The validly-constituted General Meeting represents all shareholders. Decisions taken by the General Meeting are binding on all shareholders, including those not present or who voted in opposition.


Admission to the General Meeting

To be admitted to the General Meeting each holder of bearer shares must lodge his or her shares three working days prior to the meeting, at the company’s headquarters, or with establishments designated in the notification, for which a receipt will be issued. The holders of registered shares may only be admitted to the General Meeting if their shares are registered in the shareholder register at least three working days prior to the meeting’s date. Within the same period they must also notify the Board of Directors by normal letter of their intention to attend the meeting, indicating the number of shares with which they will participate in the voting. The date of postmarking is determinant in meeting this provision. No transfer of registered shares will be registered in the shareholder register of the company during the three working days preceding the General Meeting.

The holders of dematerialised shares will only be admitted to the General Meeting on the basis of depositing an affidavit drawn up by the recognised account-holder or by the   settlement body, in which the non-availability of the dematerialised shares up to the date of the General Meeting is established, at the company’s headquarters, or with establishments designated in the notification, at least three working days before the date of the meeting. 

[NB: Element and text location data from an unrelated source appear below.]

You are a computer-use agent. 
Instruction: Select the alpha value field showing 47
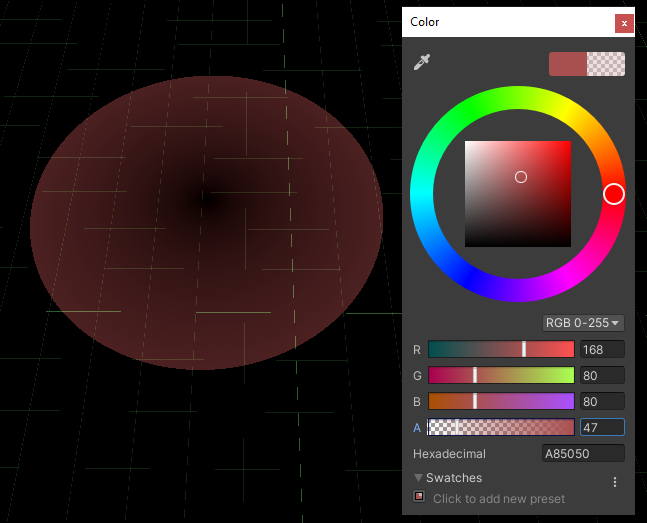click(x=602, y=427)
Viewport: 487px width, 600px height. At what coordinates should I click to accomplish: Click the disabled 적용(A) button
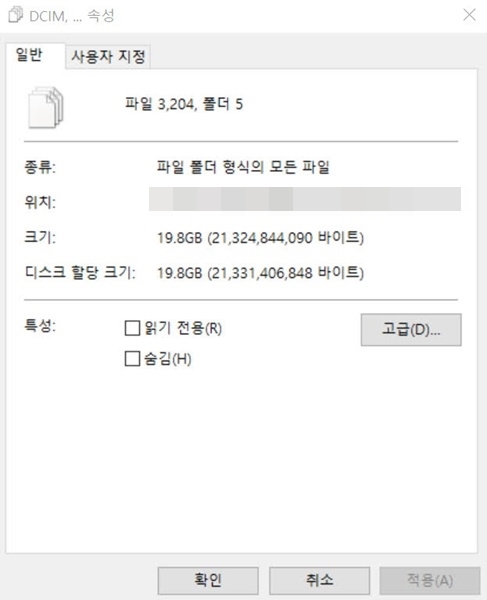tap(430, 580)
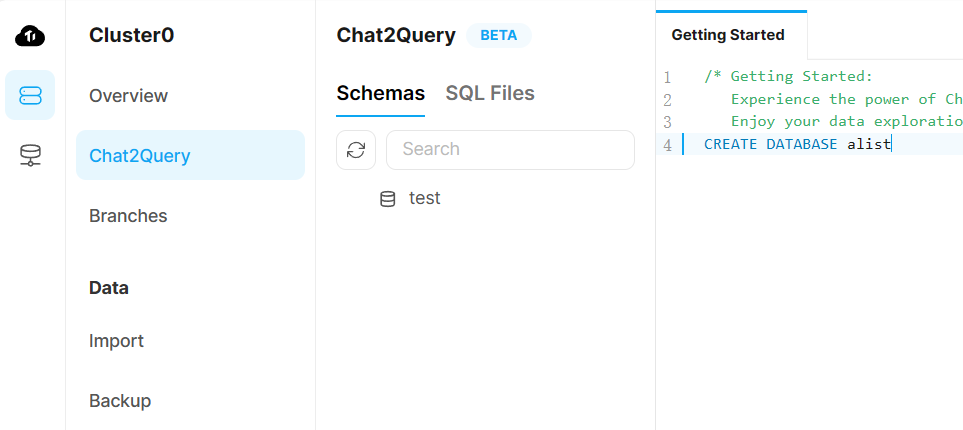Focus the schema Search field
This screenshot has width=963, height=430.
(x=510, y=150)
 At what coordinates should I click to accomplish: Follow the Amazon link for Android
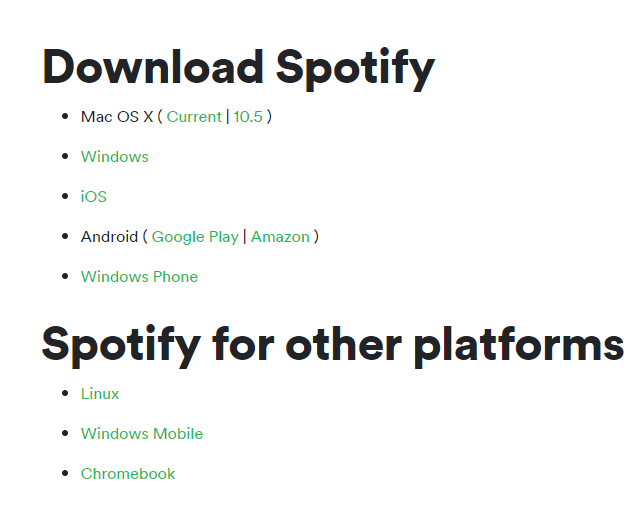[x=280, y=237]
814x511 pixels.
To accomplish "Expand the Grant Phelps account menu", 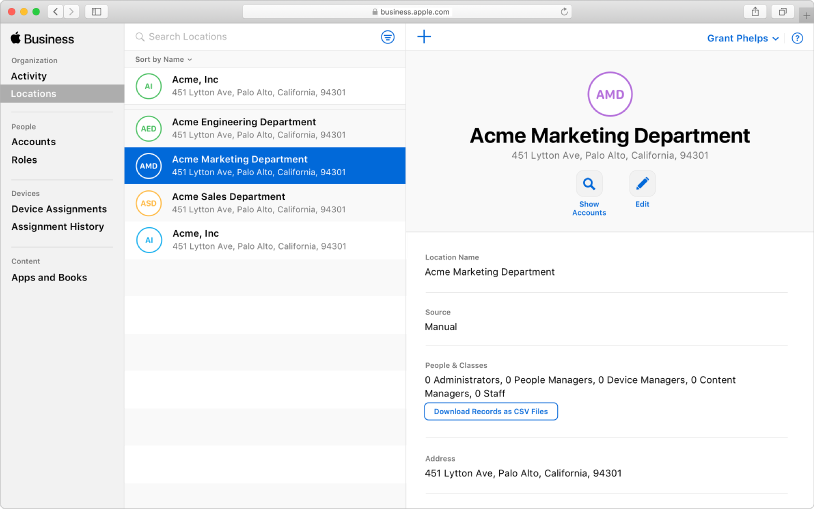I will point(743,38).
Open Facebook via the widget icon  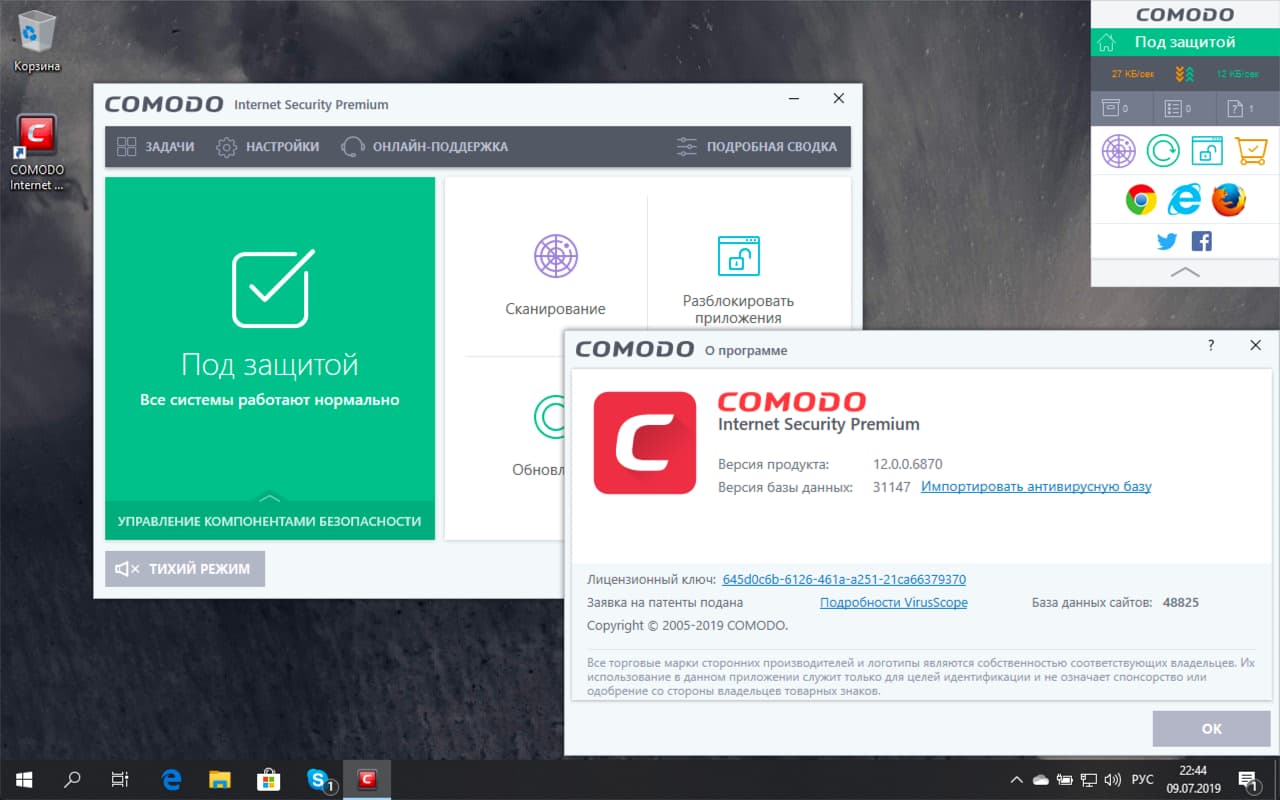click(1201, 241)
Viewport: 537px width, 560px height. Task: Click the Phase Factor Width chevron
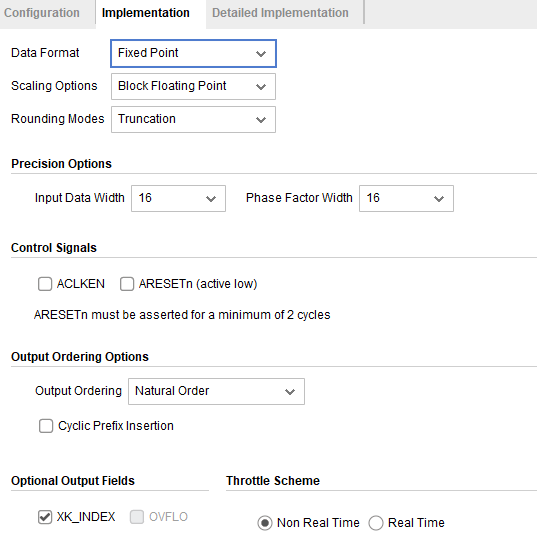coord(439,199)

An attendance list showing the names of the shareholders and the number of their shares must be signed by each of them or by their proxies before entering the meeting.

Convening

The Board of Directors and, in certain instances, the Auditor may convene either an Annual General Meeting or an Extraordinary or Special General Meeting. 

They must convene the Annual General Meeting on the day stipulated in the Articles of Association. The Board of Directors and the Auditor are obliged to convene an Extraordinary or Special General Meeting when one or more shareholders, who singly or together represent one fifth of the authorised stock, request it. The notification of convening must state the agenda items which will be covered at the meeting.

Notification of a General Meeting must include the agenda and is carried out in accordance with the legal provisions of Article 533 of the Company Code.
Notification will also be placed in this section and on the home page of the website. Proxy forms will be made available in each instance at the appropriate time.


More information

More information about the means of representation, the office and chairmanship, the course of the meeting, the manner of decisions being adopted and the minutes linked to the shares, can be found in Title V Articles 24 to 34 of the coordinated Articles of Association of the company dated 10 October 2008. For the time being these Articles of Association are only available in Dutch.